An exact copy is required of every line from the one with "The width and height of the screenshot is (982, 491)." through the end of the data below, and the pictures must stay out of it.
....................
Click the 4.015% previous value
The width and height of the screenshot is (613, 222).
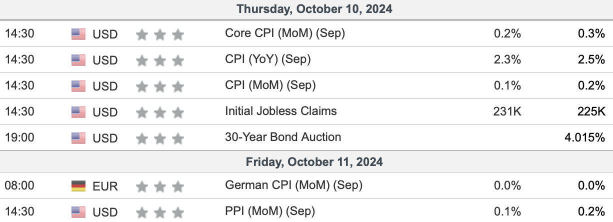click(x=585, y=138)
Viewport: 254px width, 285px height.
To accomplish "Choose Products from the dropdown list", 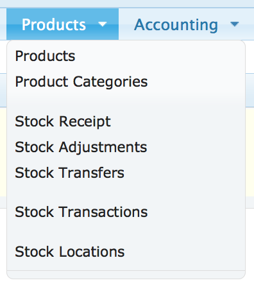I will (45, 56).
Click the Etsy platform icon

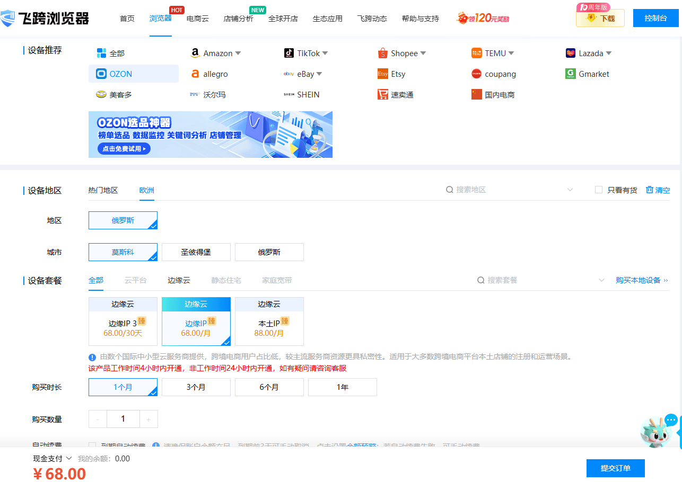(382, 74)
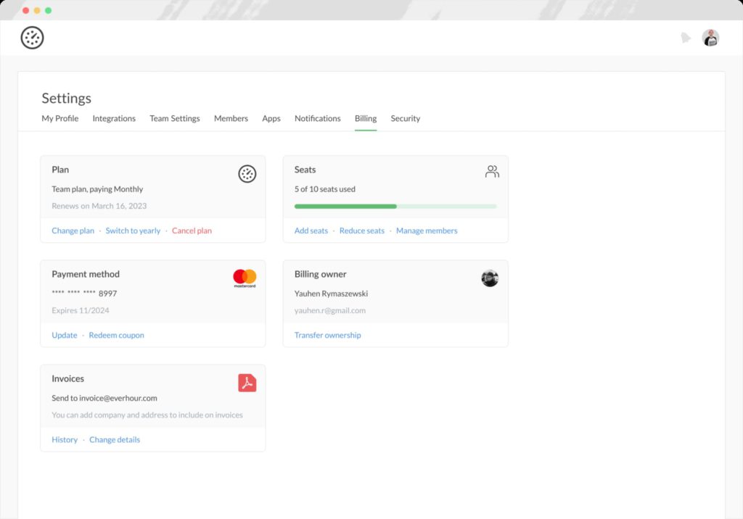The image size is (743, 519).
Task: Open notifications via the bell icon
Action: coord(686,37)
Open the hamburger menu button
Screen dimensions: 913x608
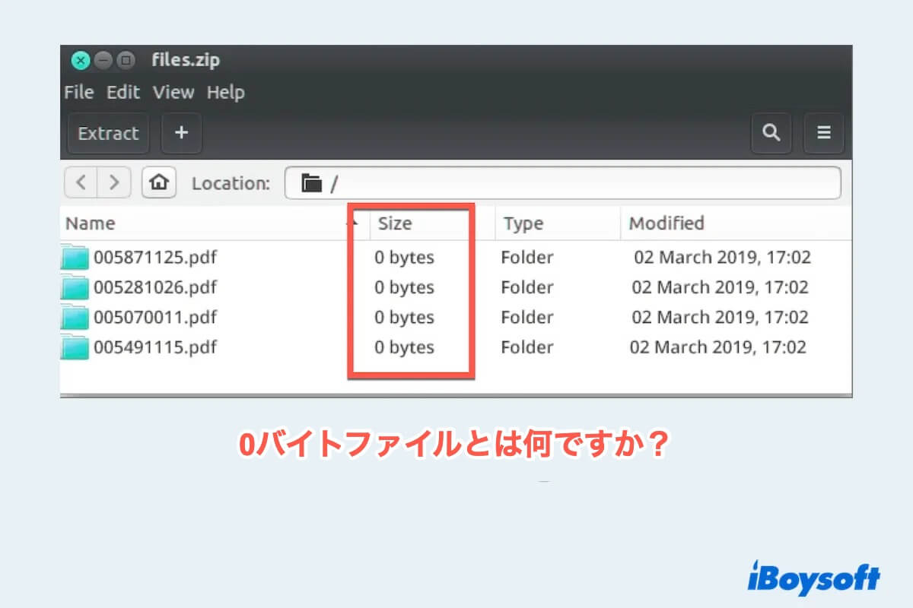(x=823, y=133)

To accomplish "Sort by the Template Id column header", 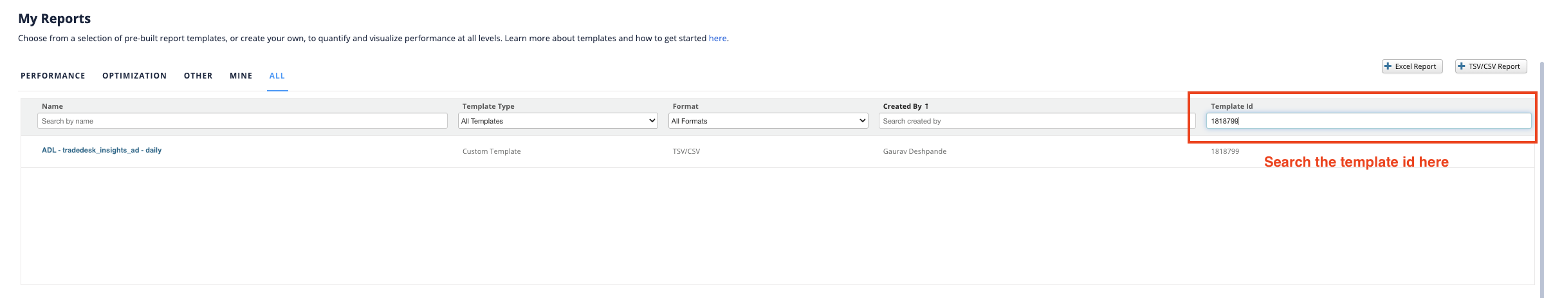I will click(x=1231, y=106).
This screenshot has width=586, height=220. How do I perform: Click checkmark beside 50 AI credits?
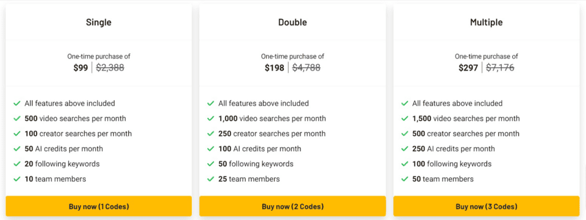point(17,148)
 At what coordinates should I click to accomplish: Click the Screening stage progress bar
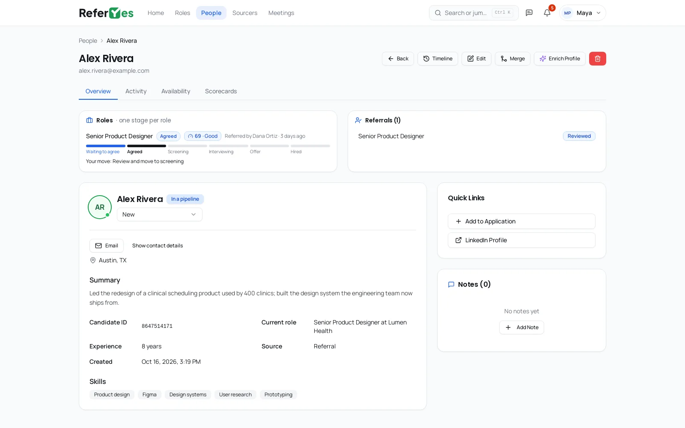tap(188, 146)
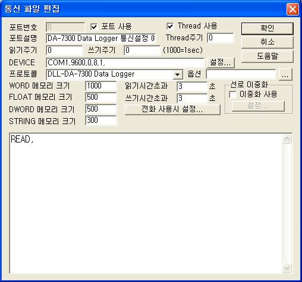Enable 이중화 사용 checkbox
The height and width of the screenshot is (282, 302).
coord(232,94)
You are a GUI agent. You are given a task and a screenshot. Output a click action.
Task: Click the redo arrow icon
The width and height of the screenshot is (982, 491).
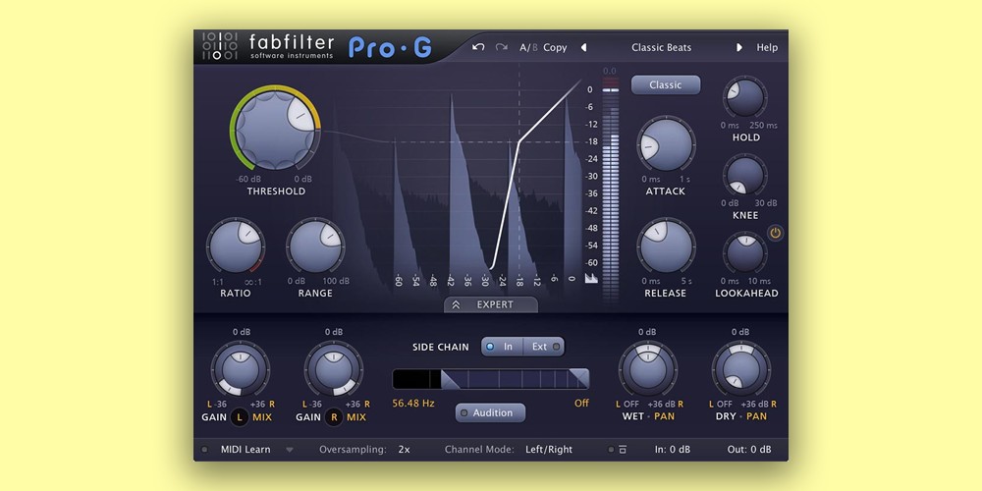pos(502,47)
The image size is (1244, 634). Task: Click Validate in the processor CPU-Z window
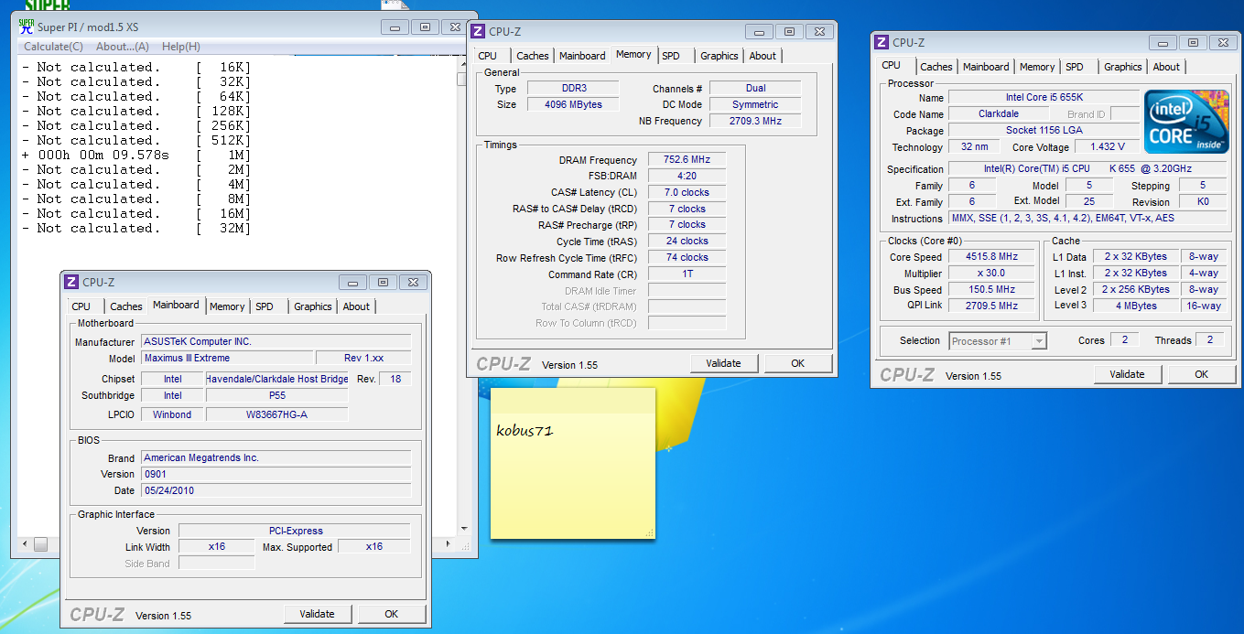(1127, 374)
....................
→ **RESULT OF THIS EXERCISE**:
The width and height of the screenshot is (982, 491).
pos(502,47)
The image size is (1244, 634). Task: Click Validate in the processor CPU-Z window
(1127, 374)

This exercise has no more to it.